Erll is general editor of the book series Media and Cultural Memory (with A. Nünning, De Gruyter, since 2004) and co-editor of A Companion to Cultural Memory Studies (with A. Nünning, 2010) and Mediation, Remediation, and the Dynamics of Cultural Memory (with A. Rigney, 2009). More recently, she published with Ann Rigney Audiovisual Memory and the (Re)Making of Europe (Image & Narrative, 2017) and Cultural Memory after the Transnational Turn (Memory Studies, 2018). She is author of Memory in Culture (Palgrave 2011), an introduction to memory studies which was originally published in German as Kollektives Gedächtnis und Erinnerungskulturen (2005, 3rd ed. 2017) and has also been translated into Chinese, Spanish, and Polish.

In 2016, she received a research grant from the VolkswagenStiftung for an “Opus Magnum” on the reception of Homer as cultural memory (“Odyssean Travels: A Literary History of Cultural Memory“). This is her ongoing research project.
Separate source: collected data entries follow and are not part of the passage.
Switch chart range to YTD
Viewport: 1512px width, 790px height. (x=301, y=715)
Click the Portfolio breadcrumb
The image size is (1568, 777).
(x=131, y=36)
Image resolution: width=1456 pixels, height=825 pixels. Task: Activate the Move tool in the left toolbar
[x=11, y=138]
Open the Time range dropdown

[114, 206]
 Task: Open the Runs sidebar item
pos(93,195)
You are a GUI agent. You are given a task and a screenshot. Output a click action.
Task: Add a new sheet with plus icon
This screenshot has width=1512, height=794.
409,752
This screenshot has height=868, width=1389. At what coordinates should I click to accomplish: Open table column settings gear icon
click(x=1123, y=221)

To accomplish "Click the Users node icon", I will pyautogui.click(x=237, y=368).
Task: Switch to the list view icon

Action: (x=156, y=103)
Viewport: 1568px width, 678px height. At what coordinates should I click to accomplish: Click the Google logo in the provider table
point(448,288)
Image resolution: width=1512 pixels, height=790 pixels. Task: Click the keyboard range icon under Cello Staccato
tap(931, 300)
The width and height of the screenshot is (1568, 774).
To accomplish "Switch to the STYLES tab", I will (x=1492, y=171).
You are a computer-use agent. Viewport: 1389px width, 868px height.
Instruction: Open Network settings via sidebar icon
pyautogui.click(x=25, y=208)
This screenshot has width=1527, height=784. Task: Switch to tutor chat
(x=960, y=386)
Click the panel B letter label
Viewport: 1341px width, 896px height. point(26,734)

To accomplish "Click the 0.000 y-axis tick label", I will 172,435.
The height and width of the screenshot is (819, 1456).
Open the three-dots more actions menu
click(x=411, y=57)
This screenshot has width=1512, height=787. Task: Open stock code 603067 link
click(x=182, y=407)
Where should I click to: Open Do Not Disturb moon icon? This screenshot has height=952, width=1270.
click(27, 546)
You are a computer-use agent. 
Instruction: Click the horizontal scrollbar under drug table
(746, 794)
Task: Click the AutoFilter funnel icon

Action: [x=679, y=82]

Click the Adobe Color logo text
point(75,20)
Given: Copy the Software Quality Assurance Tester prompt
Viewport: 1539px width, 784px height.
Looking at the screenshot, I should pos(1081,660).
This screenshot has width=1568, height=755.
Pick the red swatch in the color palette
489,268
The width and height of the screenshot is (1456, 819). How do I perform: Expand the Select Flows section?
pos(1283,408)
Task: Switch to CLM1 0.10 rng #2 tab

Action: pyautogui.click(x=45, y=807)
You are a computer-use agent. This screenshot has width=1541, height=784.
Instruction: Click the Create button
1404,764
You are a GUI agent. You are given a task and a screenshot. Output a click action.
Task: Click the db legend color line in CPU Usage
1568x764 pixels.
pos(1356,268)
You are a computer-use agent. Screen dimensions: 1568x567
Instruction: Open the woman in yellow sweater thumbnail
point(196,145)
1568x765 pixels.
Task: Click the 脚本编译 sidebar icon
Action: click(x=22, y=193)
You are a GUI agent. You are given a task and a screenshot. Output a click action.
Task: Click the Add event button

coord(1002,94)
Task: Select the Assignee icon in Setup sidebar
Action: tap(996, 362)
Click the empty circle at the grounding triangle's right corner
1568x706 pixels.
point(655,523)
Hanna Teichler holds a PhD from the Department of Anglophone Literatures and Cultures, Goethe University Frankfurt, and an MA degree in English, French, and Portuguese philology. She works as a research associate at the Department of Anglophone Literatures and Cultures at Goethe University Frankfurt. Her PhD thesis on reconciliation processes in Australia and Canada and their resonance in contemporary transcultural literature and film, titled Carnivalizing Reconciliation, is under review for publication. Her postdoc project engages with oceanic memories. Her research projects are located at the intersection of memory studies, postcolonial studies, and world Anglophone studies. She has published essays on memory and WWI, travelling memories in the context of forced labor migration, and memory and postcolonial studies. Hanna is a member of the MSA Executive Committee, the Frankfurt Memory Studies Platform, and GAPS.

Institution

Goethe University Frankfurt, positioned among the top international research universities, offers a wide variety of academic programmes, a diverse group of research institutes, and a focus on interdisciplinary approaches to solving complex problems. The university is named after Johann Wolfgang von Goethe, the Frankfurt-born polymath renowned for his exceptional contributions to literature, science, and philosophy. Founded in 1914 with private funding and inspired by the legacy of the European Enlightenment, Goethe University stands out as a pioneering “citizens’ university”—and the history of the university is one of openness and public participation. Situated in Germany’s most cosmopolitan and international city, the university attracts a diverse body of students and researchers from around the world. Students at Goethe benefit from studying and living in Frankfurt, the largest financial and trading centre in Europe—with plenty of opportunities to learn and practise speaking German. Today, Frankfurt is rated among the top 10 most liveable cities in the world (according to Mercer Human Resource Consulting).